GK: With this being a reimagining, as opposed to a remake, how much of the original did you have in your mind as you did your designs?


MK: I was looking at the original drawings from John Tenniel and Arthur Rackham and I also looked at the clothing from that time to have the feel for this period so that it's rooted in some sort of reality. We gave those characters clothing from that time.

GK: Everyone, of course, is focused on the 3-D element of the film. Did knowing that it would be seen in 3-D have any influence on your designs?


MK: Not for this one. I would doubt, maybe in terms of environment. In terms of design itself, even if you look at it in 3-D the brain kinda recognizes it. It's more about the shape and the perspective.

GK: When did you first get into illustrating?

MK: I was always drawing, from kindergarten age. I didn’t really go to art school, I just self trained. At that time I always felt self-conscious that I don’t know too much, now I kinda find that’s what makes it a little more special. It’s not the taste of the professors or one of my [peers].



GK: You’re from Germany and a lot of the work on “Alice” was done in London. How did that work for you?

MK: I worked from home on “Alice” for half a year. I asked if it was a good idea to come to London. They put me on a plane, and took me to Tim’s office. They took me to the set so I could get a feel for the movie, and the production so that the characters aren’t disconnected. After awhile in Plymouth [where large portions of the film were shot] and in London, when the production moved to Culver City they moved me into a little trailer. They asked if I wanted to sit in the Sony building but I wanted to be as close to the set as possible. Of course I wanted to get a peek at what they were doing, so I had this little trailer in the backyard.

## Directive 1
Please edit the listing between the lines holding "Specimens (754, 927)" and "Geonames (65, 607)", inclusive, so that "Taxonomy" becomes "Classification". Leave everything else in those lines unchanged.

## Provided data

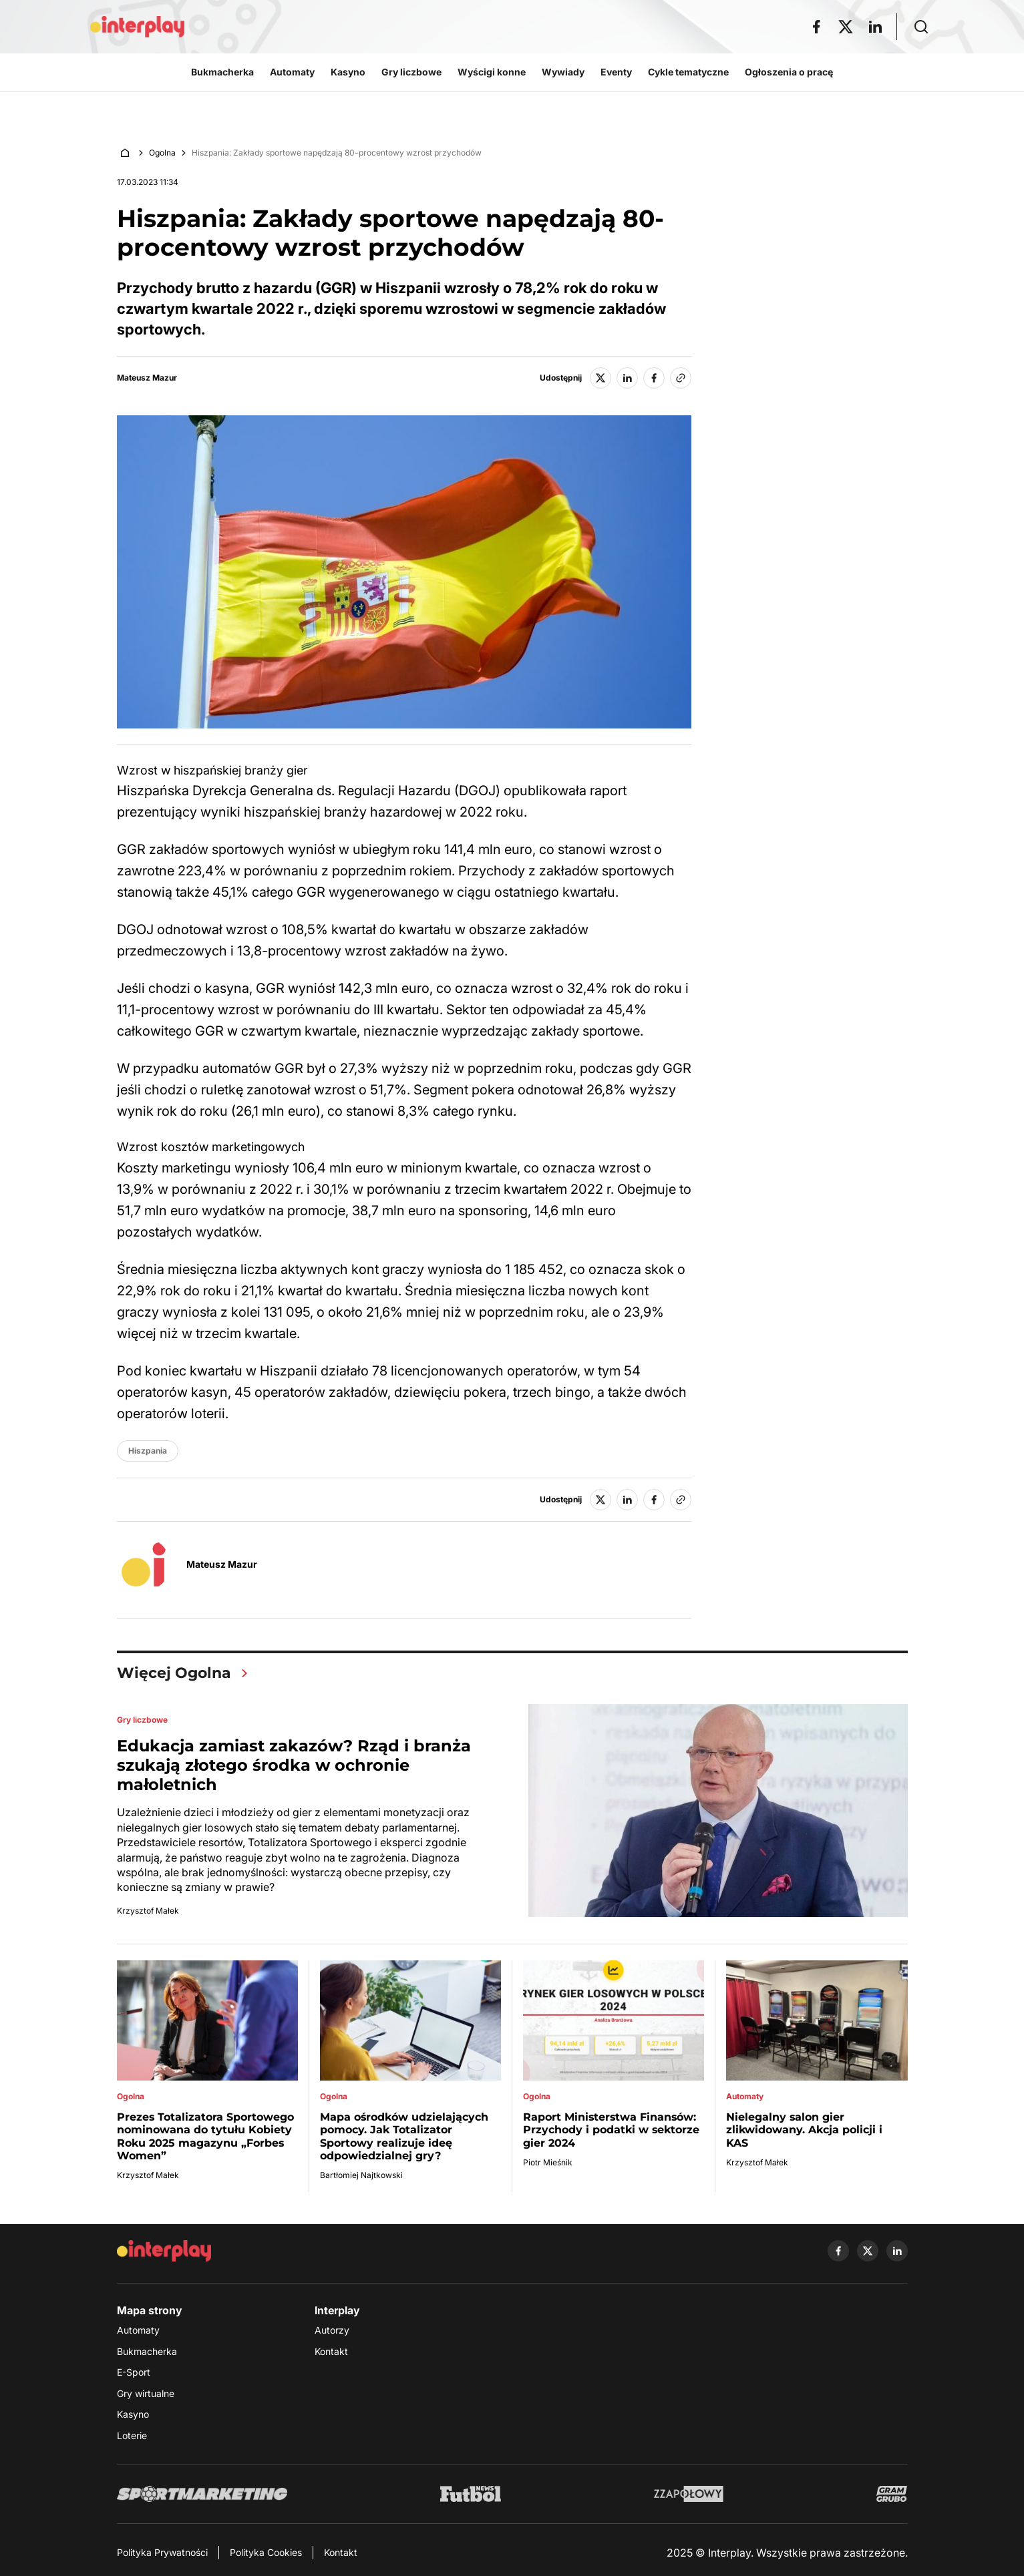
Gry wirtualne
==
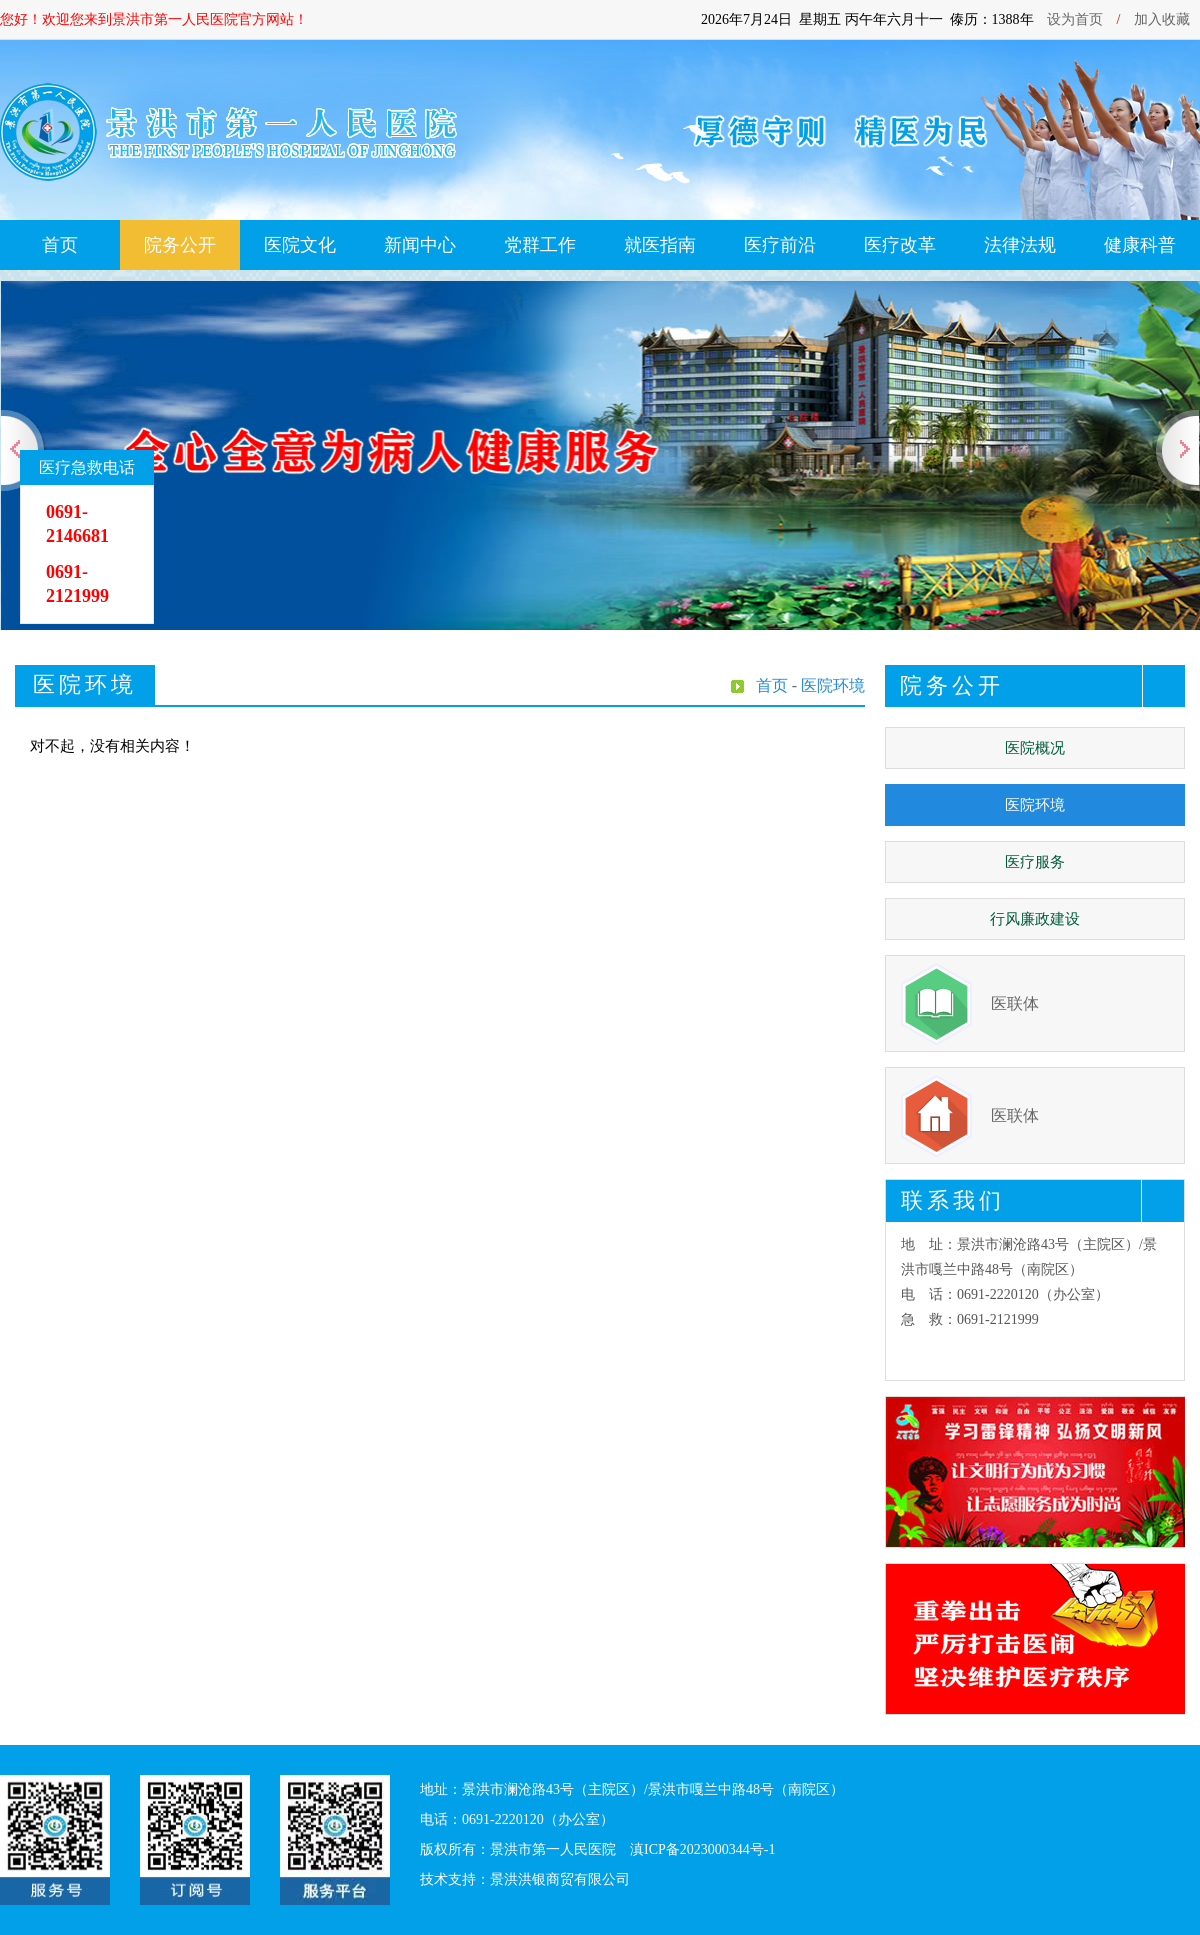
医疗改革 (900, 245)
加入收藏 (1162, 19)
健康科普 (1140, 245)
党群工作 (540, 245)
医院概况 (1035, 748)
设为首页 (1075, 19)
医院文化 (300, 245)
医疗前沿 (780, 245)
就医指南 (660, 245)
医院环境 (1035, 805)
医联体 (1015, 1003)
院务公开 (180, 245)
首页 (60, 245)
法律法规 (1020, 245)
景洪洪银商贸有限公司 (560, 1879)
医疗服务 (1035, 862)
...
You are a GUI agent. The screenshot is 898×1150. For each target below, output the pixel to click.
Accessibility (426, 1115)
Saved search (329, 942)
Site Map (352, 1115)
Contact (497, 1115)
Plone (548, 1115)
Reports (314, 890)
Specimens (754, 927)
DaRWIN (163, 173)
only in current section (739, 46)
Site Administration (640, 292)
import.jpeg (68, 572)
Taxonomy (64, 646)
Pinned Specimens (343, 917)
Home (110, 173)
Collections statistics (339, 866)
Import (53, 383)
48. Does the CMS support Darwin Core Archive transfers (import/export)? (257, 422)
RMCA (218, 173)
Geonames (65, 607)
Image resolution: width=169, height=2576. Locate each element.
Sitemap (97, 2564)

## Directive 2
In the interview, whose original drawings did MK look at for the designs?

## Task output 1
Specimens (754, 927)
DaRWIN (163, 173)
only in current section (739, 46)
Site Administration (640, 292)
import.jpeg (68, 572)
Classification (64, 646)
Pinned Specimens (343, 917)
Home (110, 173)
Collections statistics (339, 866)
Import (53, 383)
48. Does the CMS support Darwin Core Archive transfers (import/export)? (257, 422)
RMCA (218, 173)
Geonames (65, 607)

## Task output 2
John Tenniel's and Arthur Rackham's.